++++ PROVIDED ENTRIES

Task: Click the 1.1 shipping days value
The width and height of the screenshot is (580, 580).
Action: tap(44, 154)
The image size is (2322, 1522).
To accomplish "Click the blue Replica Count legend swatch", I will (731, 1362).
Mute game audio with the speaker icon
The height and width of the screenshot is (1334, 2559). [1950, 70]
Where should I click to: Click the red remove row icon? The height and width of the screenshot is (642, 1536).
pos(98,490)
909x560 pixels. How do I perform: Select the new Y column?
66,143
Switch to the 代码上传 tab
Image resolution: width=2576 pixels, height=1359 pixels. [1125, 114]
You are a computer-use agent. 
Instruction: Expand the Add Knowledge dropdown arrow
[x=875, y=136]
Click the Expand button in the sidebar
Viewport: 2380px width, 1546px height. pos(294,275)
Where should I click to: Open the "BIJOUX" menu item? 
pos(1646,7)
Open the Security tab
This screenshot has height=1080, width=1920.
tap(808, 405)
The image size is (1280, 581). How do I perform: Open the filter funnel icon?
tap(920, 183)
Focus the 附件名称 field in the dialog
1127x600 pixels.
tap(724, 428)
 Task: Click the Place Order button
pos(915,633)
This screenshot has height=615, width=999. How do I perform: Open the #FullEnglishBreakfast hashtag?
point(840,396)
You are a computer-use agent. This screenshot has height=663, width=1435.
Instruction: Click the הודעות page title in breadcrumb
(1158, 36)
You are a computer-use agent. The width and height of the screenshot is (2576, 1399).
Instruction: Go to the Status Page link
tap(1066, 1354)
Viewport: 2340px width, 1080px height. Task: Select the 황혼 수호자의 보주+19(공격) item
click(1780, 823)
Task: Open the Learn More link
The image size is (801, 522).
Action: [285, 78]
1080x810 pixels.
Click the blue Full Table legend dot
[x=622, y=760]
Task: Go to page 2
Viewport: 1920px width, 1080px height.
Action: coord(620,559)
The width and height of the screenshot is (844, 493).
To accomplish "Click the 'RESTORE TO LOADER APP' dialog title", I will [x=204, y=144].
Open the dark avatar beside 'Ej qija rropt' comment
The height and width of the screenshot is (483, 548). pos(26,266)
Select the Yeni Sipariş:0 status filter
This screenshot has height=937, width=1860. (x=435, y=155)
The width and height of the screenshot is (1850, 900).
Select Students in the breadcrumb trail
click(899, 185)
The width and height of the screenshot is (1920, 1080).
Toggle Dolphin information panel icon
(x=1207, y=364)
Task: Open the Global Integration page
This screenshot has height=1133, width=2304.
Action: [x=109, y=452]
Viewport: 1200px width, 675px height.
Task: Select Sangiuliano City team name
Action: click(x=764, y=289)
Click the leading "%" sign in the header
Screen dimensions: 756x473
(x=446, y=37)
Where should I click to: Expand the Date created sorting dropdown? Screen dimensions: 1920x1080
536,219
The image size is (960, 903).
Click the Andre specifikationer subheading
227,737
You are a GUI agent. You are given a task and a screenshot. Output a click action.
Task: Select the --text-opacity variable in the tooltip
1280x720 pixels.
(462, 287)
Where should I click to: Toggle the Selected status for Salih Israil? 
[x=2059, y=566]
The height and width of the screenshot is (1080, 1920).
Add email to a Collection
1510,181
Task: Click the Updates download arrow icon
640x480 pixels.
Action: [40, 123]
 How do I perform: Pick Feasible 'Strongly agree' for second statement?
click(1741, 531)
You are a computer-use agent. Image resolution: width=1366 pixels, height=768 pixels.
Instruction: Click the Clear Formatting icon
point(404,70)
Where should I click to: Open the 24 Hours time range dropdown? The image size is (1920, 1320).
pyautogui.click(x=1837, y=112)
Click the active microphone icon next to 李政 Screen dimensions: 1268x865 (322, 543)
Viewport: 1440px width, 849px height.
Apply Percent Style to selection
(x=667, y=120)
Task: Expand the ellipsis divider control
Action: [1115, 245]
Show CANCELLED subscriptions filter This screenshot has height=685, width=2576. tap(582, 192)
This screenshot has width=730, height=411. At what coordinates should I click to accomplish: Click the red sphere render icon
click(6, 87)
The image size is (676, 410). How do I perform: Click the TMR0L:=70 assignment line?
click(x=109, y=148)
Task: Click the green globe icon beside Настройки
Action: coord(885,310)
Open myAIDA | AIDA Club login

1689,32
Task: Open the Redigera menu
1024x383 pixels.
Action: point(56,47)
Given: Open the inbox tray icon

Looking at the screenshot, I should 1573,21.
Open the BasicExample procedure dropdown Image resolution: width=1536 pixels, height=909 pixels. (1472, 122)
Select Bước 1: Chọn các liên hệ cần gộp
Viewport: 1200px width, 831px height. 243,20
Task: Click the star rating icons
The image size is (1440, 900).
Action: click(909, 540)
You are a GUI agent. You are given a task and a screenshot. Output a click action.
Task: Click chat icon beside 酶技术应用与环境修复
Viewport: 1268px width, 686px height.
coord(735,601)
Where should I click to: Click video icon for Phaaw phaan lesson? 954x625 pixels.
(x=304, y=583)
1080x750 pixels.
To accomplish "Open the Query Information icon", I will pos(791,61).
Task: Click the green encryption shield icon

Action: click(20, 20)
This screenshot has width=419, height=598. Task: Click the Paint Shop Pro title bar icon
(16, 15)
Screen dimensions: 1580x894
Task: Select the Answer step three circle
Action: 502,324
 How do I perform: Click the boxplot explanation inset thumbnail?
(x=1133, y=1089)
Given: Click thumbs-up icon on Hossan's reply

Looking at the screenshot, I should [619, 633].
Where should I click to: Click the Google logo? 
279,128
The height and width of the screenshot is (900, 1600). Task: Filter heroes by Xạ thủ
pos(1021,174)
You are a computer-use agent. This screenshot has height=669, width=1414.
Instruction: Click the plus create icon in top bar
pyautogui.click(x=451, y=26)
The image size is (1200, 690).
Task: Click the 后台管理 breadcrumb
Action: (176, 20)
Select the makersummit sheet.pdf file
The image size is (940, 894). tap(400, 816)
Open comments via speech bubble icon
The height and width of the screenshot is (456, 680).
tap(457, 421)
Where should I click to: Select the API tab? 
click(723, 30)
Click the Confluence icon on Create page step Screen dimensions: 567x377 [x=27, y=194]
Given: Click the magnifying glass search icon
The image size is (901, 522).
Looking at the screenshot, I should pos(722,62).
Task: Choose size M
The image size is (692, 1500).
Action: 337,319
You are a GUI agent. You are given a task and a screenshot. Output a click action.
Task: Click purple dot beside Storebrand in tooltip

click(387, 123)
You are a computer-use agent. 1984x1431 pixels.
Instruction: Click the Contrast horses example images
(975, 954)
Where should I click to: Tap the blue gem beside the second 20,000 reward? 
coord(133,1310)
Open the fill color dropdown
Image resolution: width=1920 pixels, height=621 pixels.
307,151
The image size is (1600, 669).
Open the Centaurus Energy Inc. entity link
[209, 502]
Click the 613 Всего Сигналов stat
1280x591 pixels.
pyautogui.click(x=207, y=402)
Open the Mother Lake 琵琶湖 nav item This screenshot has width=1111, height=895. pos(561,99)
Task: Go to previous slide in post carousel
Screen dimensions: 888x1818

++++++++

» **GOAL**
Reproduce the lines of the listing above, starting with its first line and ending with the line that contains "will (731, 1362).", both included.

» **THE REPLY**
Task: Click the 1.1 shipping days value
The width and height of the screenshot is (580, 580).
Action: tap(44, 154)
The image size is (2322, 1522).
To accomplish "Click the blue Replica Count legend swatch", I will (731, 1362).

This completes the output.